Reflecting resistance to these longstanding administration misdeeds, reaction to recent developments in Washington, and fears that Trump's visit could spark further right-wing blooshed, immigrant and human rights advocates told Trump in no uncertain terms how they felt about his visit.

"After stoking mob violence at the Capitol, he has chosen our community to continue spewing his violence-inciting lies," Daniel Diaz, mobilizing director of la Unión del Pueblo Entero (LUPE), wrote in a petition.

"We cannot allow Trump to bring his racist mob violence to the Rio Grande Valley," added Diaz. "Local officials must denounce his visit, call on him to cancel, and refuse to coordinate his visit with [U.S. Department of Homeland Security.] Should any violence occur on Tuesday, all public officials who did nothing to stop this visit will be responsible."

Fernando García of the Border Network for Human Rights—which will lead a peaceful march to protest Trump's visit to Alamo—was even more blunt:

Trump has blood on his hands, and he is not welcome at the border... His policies and rhetoric are also responsible for the white supremacist attack at an El Paso Walmart in 2019 that claimed the lives of 23 people, and the astounding violence inflicted on peaceful Black Lives Matter activists by the police last year at nationwide protests following the murder of George Floyd, Breonna Taylor, and many other Black and Brown people at the hands of law enforcement.

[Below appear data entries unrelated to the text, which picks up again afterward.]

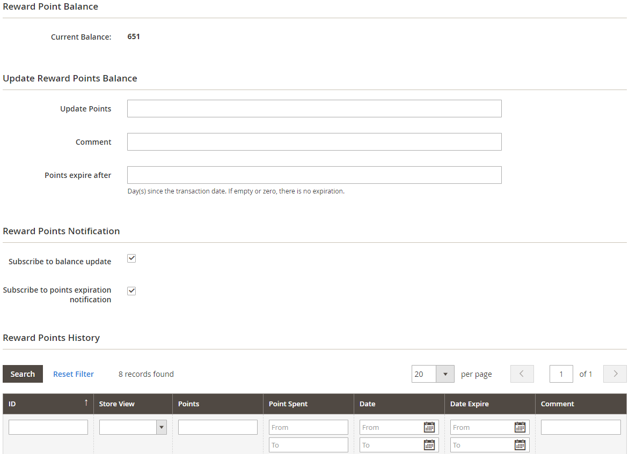The image size is (629, 454).
Task: Select the Points expire after field
Action: tap(314, 175)
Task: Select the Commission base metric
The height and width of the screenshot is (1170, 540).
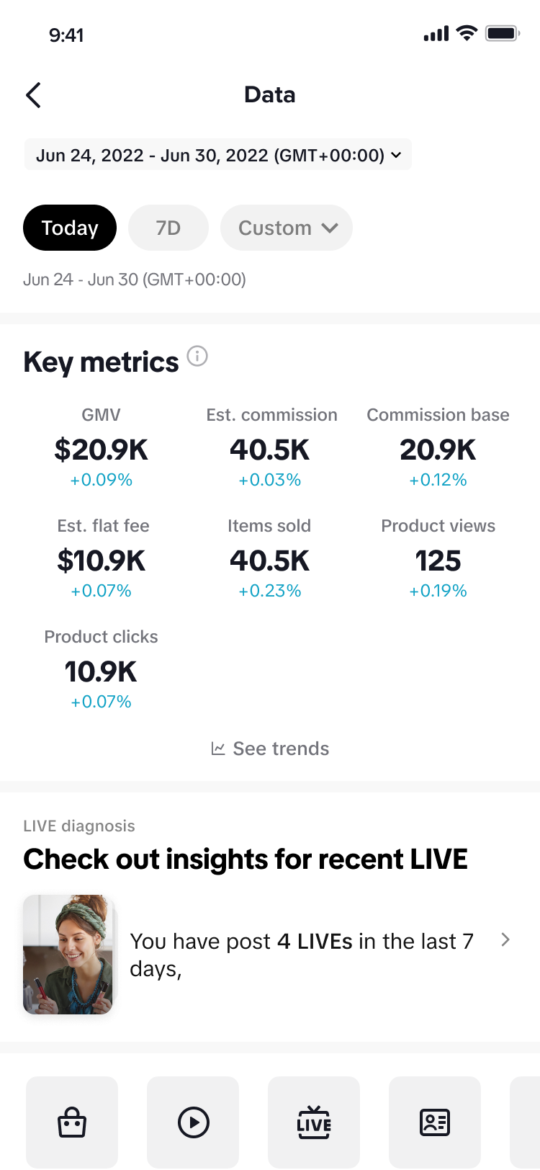Action: [x=438, y=449]
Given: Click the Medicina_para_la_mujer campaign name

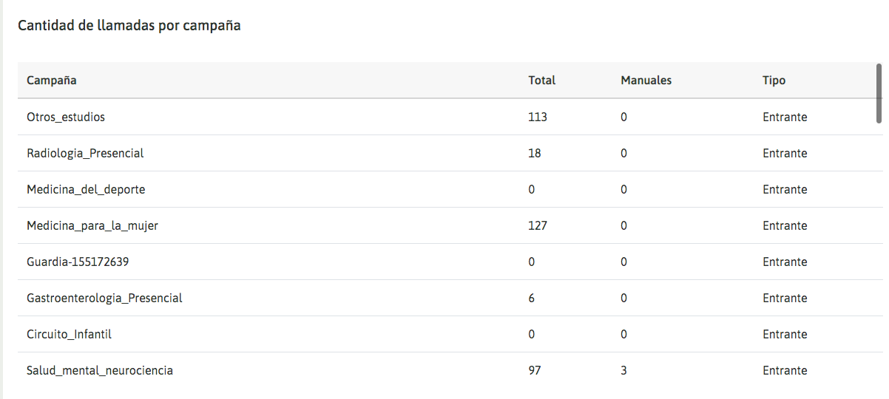Looking at the screenshot, I should pyautogui.click(x=92, y=226).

Rather than spend his last days in the Oval Office addressing the pressing Covid-19 pandemic and ensuring an orderly transition, Trump is doubling down on his xenophobic, white supremacist agenda...

Trump does not and has never represented our communities. His presence at the borderland is a provocation, and an act of violence in and of itself. Border communities are calling for the dismantlement of the wall of shame, racism, and white supremacy. The wall and all it represents have no place in our society, and Trump must be held accountable.

In a tweet, the ACLU called Trump's visit "a slap in the face for our communities" that "should be a wake-up call for President-elect [Joe] Biden to prioritize reckoning with Trump's legacy of ruthless border policy."

LUPE executive director Juanita Valdez-Cox asserted that "our community will not be used as a prop to distract the public from the accountability Trump is trying to avoid," adding that the president must not be permitted to "return to his tired playbook of demonizing border communities and putting their constituents at risk."